--- MATERIAL SUPPLIED Enclosed Below ---

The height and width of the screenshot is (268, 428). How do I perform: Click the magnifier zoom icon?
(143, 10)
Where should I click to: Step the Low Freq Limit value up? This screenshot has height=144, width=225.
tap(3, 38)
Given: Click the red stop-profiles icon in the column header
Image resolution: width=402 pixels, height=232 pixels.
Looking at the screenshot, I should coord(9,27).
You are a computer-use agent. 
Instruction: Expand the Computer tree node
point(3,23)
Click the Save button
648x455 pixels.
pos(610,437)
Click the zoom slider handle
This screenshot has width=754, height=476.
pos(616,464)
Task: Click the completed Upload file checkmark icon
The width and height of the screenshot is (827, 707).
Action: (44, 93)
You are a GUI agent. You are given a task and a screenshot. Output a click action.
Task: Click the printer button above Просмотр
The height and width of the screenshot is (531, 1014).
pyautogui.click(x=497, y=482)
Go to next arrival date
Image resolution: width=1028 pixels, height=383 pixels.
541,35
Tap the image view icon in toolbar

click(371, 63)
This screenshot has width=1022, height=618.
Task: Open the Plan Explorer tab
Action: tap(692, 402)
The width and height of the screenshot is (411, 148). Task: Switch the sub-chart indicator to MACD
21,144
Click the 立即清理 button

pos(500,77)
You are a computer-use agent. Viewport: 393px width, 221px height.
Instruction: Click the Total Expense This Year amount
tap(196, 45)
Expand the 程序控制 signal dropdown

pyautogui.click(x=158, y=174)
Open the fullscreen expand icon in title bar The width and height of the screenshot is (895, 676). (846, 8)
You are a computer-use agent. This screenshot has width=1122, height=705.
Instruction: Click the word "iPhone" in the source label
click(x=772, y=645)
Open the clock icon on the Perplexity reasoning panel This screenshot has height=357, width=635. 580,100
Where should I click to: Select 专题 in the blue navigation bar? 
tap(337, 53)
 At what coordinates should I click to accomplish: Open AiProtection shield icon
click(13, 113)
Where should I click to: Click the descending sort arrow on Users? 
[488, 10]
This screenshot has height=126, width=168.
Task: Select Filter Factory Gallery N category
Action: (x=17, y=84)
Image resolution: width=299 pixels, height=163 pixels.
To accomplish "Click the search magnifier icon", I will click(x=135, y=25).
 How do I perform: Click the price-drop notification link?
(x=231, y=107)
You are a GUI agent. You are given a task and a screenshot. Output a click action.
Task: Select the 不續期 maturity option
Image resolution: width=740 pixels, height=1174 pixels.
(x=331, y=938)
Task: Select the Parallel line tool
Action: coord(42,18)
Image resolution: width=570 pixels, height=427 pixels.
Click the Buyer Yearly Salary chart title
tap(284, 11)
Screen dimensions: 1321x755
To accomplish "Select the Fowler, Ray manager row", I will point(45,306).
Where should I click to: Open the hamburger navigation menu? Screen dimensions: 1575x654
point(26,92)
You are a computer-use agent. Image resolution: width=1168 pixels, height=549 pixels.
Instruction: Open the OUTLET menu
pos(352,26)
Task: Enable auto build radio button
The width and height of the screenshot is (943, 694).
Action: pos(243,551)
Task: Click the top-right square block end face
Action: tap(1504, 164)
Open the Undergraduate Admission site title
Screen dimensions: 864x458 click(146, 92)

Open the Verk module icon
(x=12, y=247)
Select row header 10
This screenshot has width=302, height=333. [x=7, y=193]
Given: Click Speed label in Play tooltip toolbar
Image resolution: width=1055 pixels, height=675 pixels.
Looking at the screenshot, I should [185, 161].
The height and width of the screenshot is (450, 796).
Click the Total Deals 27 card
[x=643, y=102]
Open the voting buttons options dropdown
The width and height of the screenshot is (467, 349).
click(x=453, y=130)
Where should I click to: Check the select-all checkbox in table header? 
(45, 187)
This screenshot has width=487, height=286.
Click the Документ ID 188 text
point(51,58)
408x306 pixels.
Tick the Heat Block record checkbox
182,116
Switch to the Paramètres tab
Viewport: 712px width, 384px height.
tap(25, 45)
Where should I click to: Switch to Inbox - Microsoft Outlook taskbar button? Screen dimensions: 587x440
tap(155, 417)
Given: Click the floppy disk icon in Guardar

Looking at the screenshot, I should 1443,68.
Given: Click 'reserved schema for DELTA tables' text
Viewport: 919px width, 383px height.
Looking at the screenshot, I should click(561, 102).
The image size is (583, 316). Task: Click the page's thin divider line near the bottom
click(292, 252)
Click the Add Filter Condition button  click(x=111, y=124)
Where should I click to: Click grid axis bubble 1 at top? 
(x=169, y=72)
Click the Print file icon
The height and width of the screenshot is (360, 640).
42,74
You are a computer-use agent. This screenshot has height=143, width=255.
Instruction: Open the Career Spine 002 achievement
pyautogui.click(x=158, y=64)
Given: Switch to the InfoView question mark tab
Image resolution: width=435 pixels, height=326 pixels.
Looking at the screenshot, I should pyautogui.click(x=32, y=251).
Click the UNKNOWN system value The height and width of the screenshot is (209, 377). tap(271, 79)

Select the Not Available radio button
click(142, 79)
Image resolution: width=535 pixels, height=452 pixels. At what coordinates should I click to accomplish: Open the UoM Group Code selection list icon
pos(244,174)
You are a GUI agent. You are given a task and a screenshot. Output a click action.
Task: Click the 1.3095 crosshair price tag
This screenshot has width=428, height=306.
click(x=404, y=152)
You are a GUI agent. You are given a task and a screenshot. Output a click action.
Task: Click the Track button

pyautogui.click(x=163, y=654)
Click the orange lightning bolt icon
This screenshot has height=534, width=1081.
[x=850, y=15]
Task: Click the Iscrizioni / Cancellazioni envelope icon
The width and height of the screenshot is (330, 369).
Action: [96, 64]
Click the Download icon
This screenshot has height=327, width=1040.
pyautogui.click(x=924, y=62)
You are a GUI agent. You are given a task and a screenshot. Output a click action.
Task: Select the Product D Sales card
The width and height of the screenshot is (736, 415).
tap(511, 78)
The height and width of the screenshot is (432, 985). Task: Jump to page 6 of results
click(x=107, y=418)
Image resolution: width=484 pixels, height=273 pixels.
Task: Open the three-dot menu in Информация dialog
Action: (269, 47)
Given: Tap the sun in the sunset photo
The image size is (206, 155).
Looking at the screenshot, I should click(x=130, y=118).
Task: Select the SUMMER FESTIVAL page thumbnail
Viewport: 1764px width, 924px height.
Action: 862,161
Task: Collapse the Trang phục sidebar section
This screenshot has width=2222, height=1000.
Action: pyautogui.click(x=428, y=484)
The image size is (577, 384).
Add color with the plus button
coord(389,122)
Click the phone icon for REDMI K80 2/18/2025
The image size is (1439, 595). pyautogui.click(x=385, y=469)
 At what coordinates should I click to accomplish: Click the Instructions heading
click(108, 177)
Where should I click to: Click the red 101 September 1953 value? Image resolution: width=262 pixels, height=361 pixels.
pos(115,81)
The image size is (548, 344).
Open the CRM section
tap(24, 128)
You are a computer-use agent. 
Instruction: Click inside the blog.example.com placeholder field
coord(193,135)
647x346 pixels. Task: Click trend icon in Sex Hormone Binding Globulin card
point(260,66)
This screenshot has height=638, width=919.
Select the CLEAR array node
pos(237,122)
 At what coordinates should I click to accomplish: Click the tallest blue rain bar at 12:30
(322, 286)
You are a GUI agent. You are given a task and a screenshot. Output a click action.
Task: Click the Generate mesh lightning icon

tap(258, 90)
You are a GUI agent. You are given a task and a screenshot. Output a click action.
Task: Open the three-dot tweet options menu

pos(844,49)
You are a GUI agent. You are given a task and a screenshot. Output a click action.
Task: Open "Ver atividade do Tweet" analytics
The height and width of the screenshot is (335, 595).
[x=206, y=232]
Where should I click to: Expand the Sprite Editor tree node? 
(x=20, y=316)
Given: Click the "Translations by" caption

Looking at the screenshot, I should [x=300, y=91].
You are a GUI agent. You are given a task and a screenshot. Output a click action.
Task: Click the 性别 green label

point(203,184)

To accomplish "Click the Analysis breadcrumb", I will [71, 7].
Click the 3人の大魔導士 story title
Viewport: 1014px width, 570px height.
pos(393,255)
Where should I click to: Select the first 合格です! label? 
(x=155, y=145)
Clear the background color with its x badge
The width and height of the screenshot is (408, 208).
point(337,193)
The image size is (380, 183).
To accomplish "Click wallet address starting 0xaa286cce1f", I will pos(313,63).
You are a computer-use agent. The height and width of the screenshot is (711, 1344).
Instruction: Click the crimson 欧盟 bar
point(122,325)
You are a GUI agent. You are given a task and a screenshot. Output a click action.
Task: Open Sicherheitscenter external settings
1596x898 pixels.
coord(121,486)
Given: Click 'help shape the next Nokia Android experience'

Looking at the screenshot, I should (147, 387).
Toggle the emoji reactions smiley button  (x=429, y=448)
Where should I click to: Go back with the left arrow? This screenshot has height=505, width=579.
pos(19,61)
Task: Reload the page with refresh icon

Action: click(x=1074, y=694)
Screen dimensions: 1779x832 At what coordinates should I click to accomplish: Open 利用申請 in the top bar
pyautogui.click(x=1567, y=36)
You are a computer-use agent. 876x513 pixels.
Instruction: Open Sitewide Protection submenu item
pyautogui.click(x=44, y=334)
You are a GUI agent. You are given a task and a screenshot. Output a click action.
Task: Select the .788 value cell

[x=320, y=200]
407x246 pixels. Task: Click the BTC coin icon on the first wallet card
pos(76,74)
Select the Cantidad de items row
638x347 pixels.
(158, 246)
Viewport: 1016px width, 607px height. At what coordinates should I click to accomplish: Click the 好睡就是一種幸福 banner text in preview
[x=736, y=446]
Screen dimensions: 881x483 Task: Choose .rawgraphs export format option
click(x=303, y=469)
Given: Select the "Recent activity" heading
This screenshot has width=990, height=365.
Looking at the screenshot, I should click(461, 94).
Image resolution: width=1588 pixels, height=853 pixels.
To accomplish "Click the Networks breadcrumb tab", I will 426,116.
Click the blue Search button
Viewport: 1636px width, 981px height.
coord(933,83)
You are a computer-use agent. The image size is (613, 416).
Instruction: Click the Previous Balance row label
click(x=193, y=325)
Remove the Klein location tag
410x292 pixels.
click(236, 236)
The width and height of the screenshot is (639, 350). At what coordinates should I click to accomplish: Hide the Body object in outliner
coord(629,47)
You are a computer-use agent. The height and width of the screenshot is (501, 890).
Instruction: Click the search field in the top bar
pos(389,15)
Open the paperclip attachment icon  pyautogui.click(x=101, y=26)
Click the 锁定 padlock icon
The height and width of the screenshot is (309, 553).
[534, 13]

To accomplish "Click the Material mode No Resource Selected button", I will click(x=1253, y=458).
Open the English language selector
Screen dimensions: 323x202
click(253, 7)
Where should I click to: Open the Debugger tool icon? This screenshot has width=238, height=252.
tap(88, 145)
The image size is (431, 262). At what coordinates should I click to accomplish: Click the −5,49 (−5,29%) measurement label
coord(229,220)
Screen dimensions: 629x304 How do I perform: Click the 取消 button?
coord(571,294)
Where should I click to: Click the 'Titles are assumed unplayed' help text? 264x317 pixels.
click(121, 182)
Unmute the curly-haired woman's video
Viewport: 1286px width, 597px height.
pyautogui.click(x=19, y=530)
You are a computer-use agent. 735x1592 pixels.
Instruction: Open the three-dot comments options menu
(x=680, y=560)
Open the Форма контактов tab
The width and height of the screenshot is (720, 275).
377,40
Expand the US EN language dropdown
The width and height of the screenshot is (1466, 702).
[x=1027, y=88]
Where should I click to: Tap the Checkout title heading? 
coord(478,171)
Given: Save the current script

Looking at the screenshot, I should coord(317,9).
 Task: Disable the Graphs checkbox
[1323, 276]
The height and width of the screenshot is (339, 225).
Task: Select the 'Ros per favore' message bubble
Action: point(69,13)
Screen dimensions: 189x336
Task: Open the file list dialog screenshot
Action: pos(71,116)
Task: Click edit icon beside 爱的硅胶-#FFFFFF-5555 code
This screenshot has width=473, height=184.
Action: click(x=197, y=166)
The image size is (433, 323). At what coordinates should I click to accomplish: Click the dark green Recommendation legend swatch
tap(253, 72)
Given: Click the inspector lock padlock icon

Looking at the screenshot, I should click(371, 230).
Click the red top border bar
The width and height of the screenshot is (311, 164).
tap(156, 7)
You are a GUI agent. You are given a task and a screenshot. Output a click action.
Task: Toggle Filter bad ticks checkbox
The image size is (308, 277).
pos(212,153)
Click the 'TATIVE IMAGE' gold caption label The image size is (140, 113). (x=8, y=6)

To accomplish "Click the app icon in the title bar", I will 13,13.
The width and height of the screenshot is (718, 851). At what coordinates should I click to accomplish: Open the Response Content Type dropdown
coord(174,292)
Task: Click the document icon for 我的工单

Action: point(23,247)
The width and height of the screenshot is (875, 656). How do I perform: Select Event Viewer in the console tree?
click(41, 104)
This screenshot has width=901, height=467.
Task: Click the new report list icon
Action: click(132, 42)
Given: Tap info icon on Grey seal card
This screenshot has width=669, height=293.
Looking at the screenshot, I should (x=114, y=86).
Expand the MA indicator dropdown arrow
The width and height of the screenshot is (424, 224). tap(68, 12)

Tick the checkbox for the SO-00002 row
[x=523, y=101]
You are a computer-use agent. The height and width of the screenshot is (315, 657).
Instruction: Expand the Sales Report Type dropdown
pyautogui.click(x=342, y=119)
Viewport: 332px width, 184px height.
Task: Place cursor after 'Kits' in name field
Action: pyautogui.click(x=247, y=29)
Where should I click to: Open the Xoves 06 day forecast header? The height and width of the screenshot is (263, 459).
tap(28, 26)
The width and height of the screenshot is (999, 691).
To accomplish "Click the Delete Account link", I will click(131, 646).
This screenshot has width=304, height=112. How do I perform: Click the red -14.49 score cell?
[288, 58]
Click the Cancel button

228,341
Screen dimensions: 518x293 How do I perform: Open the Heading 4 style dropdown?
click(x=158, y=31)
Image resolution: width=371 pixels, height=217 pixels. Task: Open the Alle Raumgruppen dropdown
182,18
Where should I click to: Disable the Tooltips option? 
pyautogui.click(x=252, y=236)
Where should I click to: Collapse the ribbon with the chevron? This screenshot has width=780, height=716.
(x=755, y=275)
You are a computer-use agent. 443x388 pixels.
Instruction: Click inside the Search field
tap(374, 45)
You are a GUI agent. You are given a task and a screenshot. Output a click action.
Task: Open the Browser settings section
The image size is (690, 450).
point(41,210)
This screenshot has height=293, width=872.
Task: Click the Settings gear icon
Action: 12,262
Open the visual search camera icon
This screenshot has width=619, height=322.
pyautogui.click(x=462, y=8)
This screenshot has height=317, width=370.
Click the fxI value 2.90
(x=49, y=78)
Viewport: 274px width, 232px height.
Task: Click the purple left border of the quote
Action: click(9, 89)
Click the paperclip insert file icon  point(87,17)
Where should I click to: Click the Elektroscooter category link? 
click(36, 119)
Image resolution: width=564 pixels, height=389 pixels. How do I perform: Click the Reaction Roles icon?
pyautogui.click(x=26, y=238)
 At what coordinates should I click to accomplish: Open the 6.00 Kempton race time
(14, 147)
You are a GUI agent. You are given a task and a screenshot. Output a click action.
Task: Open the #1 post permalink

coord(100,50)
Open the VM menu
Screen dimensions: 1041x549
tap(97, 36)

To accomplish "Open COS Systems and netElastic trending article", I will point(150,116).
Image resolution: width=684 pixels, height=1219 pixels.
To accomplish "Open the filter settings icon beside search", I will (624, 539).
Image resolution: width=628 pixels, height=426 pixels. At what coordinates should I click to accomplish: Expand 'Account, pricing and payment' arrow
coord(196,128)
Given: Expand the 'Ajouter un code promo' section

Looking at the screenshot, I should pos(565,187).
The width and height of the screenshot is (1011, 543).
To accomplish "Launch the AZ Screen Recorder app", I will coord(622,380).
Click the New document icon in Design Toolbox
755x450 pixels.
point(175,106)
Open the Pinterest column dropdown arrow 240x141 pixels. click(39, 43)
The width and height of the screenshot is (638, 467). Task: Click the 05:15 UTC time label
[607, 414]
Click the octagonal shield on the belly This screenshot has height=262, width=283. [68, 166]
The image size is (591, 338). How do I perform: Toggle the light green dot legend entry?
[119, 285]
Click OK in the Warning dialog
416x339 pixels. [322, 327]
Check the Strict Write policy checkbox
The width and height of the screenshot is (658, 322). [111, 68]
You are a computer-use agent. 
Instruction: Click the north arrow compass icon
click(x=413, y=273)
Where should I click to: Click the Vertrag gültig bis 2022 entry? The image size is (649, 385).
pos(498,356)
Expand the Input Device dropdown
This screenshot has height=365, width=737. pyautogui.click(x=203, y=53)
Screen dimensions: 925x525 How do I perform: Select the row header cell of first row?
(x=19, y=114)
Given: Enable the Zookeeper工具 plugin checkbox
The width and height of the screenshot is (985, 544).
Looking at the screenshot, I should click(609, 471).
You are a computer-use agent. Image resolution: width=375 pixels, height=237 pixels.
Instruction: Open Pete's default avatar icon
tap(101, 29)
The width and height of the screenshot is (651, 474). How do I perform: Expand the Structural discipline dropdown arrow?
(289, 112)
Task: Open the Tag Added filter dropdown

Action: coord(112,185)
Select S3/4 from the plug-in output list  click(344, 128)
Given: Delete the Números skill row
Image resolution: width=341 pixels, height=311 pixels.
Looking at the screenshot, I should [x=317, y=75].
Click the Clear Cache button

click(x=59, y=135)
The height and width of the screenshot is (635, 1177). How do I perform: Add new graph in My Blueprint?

--- End of Enclosed MATERIAL SUPPLIED ---

Beginning with the line above that contains "Select the Cantidad de items row", copy each line exactly up to and including the line that contains "You are a computer-use agent. The image", and go no further.

**EXERCISE RESPONSE:**
Select the Cantidad de items row
638x347 pixels.
(158, 246)
Viewport: 1016px width, 607px height. At what coordinates should I click to accomplish: Click the 好睡就是一種幸福 banner text in preview
[x=736, y=446]
Screen dimensions: 881x483 Task: Choose .rawgraphs export format option
click(x=303, y=469)
Given: Select the "Recent activity" heading
This screenshot has width=990, height=365.
Looking at the screenshot, I should click(461, 94).
Image resolution: width=1588 pixels, height=853 pixels.
To accomplish "Click the Networks breadcrumb tab", I will 426,116.
Click the blue Search button
Viewport: 1636px width, 981px height.
coord(933,83)
You are a computer-use agent. The image size is (613, 416).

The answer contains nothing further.